DATA TO EXAMINE Start Marker
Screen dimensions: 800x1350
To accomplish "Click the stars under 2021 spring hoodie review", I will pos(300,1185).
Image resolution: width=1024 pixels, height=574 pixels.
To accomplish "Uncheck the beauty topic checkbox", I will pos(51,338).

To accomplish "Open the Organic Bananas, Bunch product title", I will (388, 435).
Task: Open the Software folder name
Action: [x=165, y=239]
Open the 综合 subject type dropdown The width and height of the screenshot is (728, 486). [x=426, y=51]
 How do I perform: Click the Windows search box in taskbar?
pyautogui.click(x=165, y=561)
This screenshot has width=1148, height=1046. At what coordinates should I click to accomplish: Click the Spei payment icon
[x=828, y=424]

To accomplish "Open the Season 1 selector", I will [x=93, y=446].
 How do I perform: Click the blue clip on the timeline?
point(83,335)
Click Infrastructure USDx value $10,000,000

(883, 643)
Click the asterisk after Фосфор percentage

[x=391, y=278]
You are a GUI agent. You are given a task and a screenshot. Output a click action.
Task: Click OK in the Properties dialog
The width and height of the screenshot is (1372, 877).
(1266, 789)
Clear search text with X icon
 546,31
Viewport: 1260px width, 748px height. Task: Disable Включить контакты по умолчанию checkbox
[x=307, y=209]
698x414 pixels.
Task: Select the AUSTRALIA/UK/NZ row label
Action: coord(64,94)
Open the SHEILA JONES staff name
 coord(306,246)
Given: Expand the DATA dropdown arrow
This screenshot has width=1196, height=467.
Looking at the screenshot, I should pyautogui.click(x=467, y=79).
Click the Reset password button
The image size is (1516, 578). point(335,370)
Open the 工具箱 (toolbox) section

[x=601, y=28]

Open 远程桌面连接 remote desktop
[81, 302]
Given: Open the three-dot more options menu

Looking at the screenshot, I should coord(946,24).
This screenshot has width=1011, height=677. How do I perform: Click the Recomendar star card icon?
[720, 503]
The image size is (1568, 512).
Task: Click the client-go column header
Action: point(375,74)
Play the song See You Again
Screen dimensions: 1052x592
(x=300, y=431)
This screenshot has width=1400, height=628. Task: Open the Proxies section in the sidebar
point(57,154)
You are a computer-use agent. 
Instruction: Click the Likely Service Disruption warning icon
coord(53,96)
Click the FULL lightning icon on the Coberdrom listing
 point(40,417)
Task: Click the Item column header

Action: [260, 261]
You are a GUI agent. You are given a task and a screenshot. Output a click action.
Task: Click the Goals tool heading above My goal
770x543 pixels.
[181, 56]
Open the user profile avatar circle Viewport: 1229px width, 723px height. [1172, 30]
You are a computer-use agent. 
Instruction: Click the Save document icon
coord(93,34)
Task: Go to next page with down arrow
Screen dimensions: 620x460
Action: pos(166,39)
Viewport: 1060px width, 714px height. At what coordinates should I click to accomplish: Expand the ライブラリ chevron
DATA TO EXAMINE End Marker
TASK STATEMENT: Nothing but the lines from the one containing "Open the user" through the last line of the material should be returned, each exactly as written, both ends included.

RESPONSE BOX:
Open the user profile avatar circle Viewport: 1229px width, 723px height. [1172, 30]
You are a computer-use agent. 
Instruction: Click the Save document icon
coord(93,34)
Task: Go to next page with down arrow
Screen dimensions: 620x460
Action: pos(166,39)
Viewport: 1060px width, 714px height. At what coordinates should I click to accomplish: Expand the ライブラリ chevron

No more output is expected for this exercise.